Three minutes didn’t pass since Amir and his family’s departure when Asher began dominating attention again. “Man, that guy Amir is a fucking gem.” He said. What started out innocuously twisted and turned in a matter of seconds. “You know, Amir has grown so much over the years.”

Okay… Where is this going, Asher?

“The guy has always been so talented. I mean, one of the most talented people I know — I’m just happy he took my advice and stopped drinking and driving.”

There it was. This motherfucker. He threw Amir under his drunk-driving bus.

Qianfan interjected in his busty English, “Yes, Asher, you’re great at helping people be their best selves.” Qianfan attempted to cut the gossip line by offering the group blueberry cheesecake. A futile attempt.

“Yah, well, I try.” Asher proclaimed.

“Mother… Fucker…” I thought to myself.

Asher proceeded:
“Yeah. I mean, it was no big deal…” referring to his knightly contribution to humanity.

Asher shared more than anyone asked for.
“Amir and us would go out clubbing together. This was not too long after Aisha had Ava. And I was like, ‘dude, what the fuck is wrong with you? You have a new baby. You shouldn’t be drinking and driving.’ And he’d be like, ‘I’m okay. I only had a couple of drinks.’ But he’s changed now, thank god. He’s stopped. But man, what a fucking idiot, right? I was really concerned for a while. I told this to Aisha. I have to say, it was pretty fucking dumb of her to put up with it.”

And just like that, he transitioned off the topic of Amir and Aisha’s stupidity and into clubbing, then music, then the latest in audio technology, and then transitioned again and again. It was like the slight never happened — a moment in time-space that didn’t exist to anyone but me.

“What the fuck just happened?” I thought to myself. This fuck’n dude just threw his friend under the bus.

What fucked with me was that nobody batted an eye.

But neither did I.

Were other people in shock like me? Or were our mutual friends accustomed to Asher’s opinionated self-boosting rhetoric?

Later that night at home, the feeling of yuckiness persisted.

“Fuck him.” I thought to myself as I vegged out in front of my TV at home, trying to make sense of it. I have known Amir and his wife for years. Everybody makes bad decisions, but did this tall, lanky fucker have to discuss Amir’s shit with the community?

Should I have said something? Was I waiting for Qianfan or Michelle to say something?

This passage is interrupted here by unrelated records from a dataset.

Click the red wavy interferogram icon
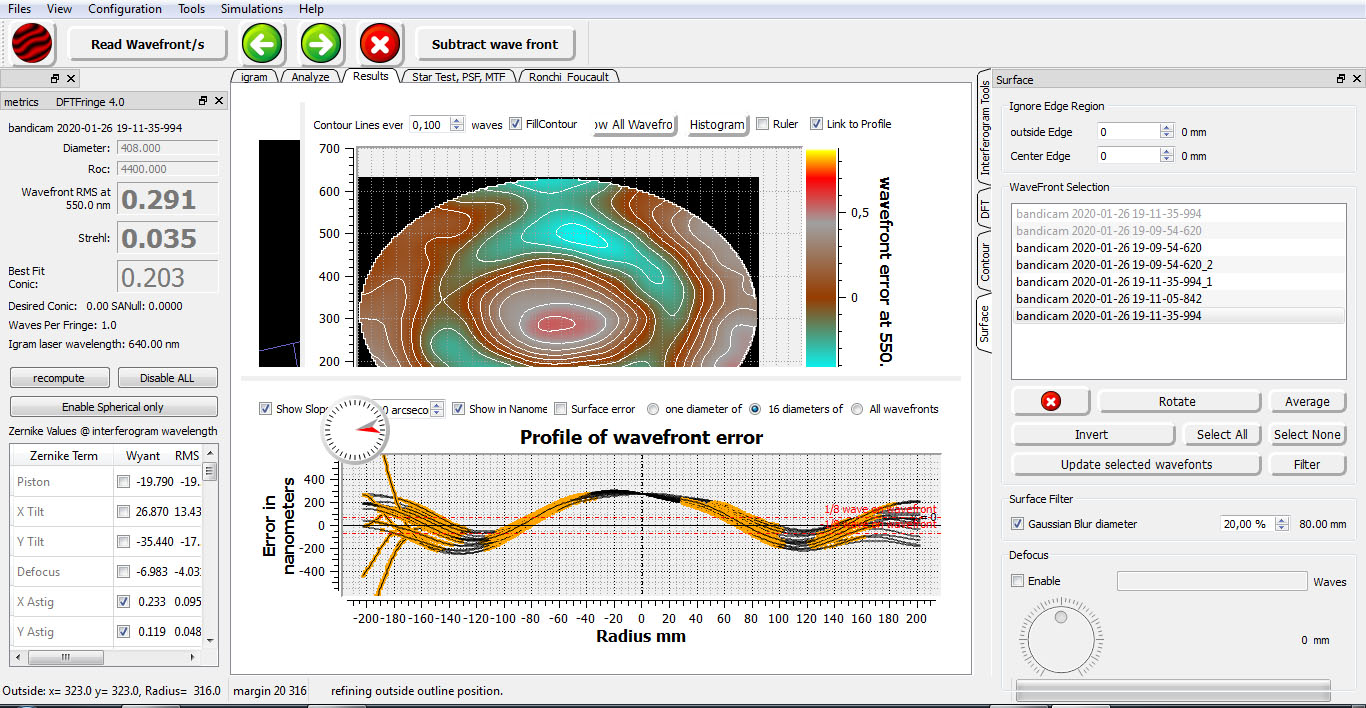 [33, 44]
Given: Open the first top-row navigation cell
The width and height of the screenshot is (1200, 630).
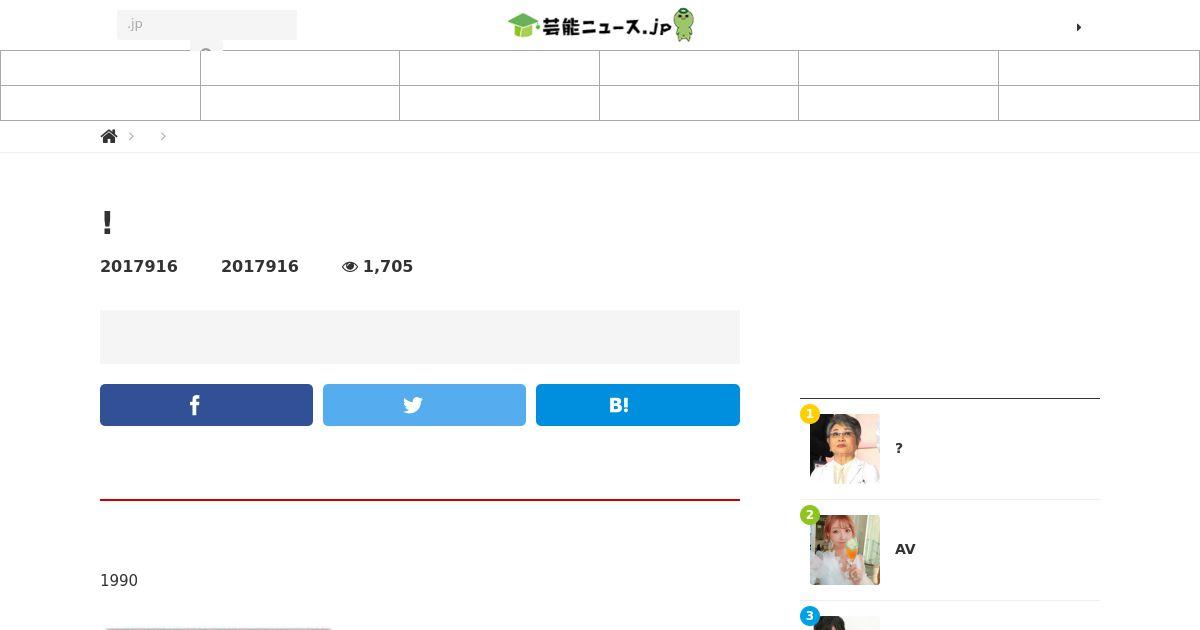Looking at the screenshot, I should (100, 68).
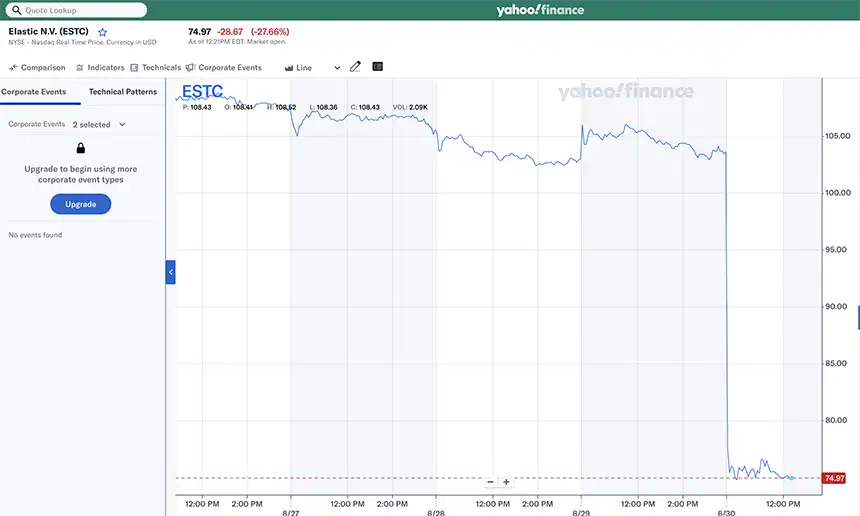This screenshot has height=516, width=860.
Task: Click the blue Upgrade button
Action: 81,204

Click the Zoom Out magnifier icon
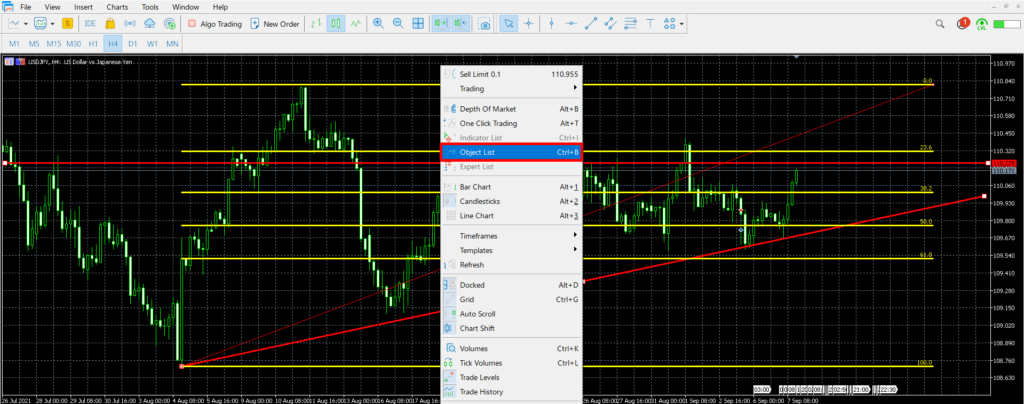click(x=398, y=23)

I mean, they were the hosts, so it wasn’t really my responsibility, was it?

I was reminded of how Sapien I am, freezing when I should have gotten up and told Asher to “shut the fuck up.” Was I being polite or weak? Was I being civilized or a monkey frozen and unwilling to challenge the king ape in the party?

I was reminded of the many times I said shit about my friends, realizing I was more like Asher than I wanted to be.

I felt gross. I felt dirty.

Nothing destroys a community like criticism and gossip.

The thought, “I wonder what they [my friends] say about me when I’m not around?” kept popping into my head. I wonder what Asher said about me after I left.

For the next seven or eight months, I kept my head down and was busy with work and study. Life went on. More parties. More get-togethers. Someone’s birthday, another’s baby shower.

For me, I didn’t want to see anyone. And I didn’t want anyone to see me.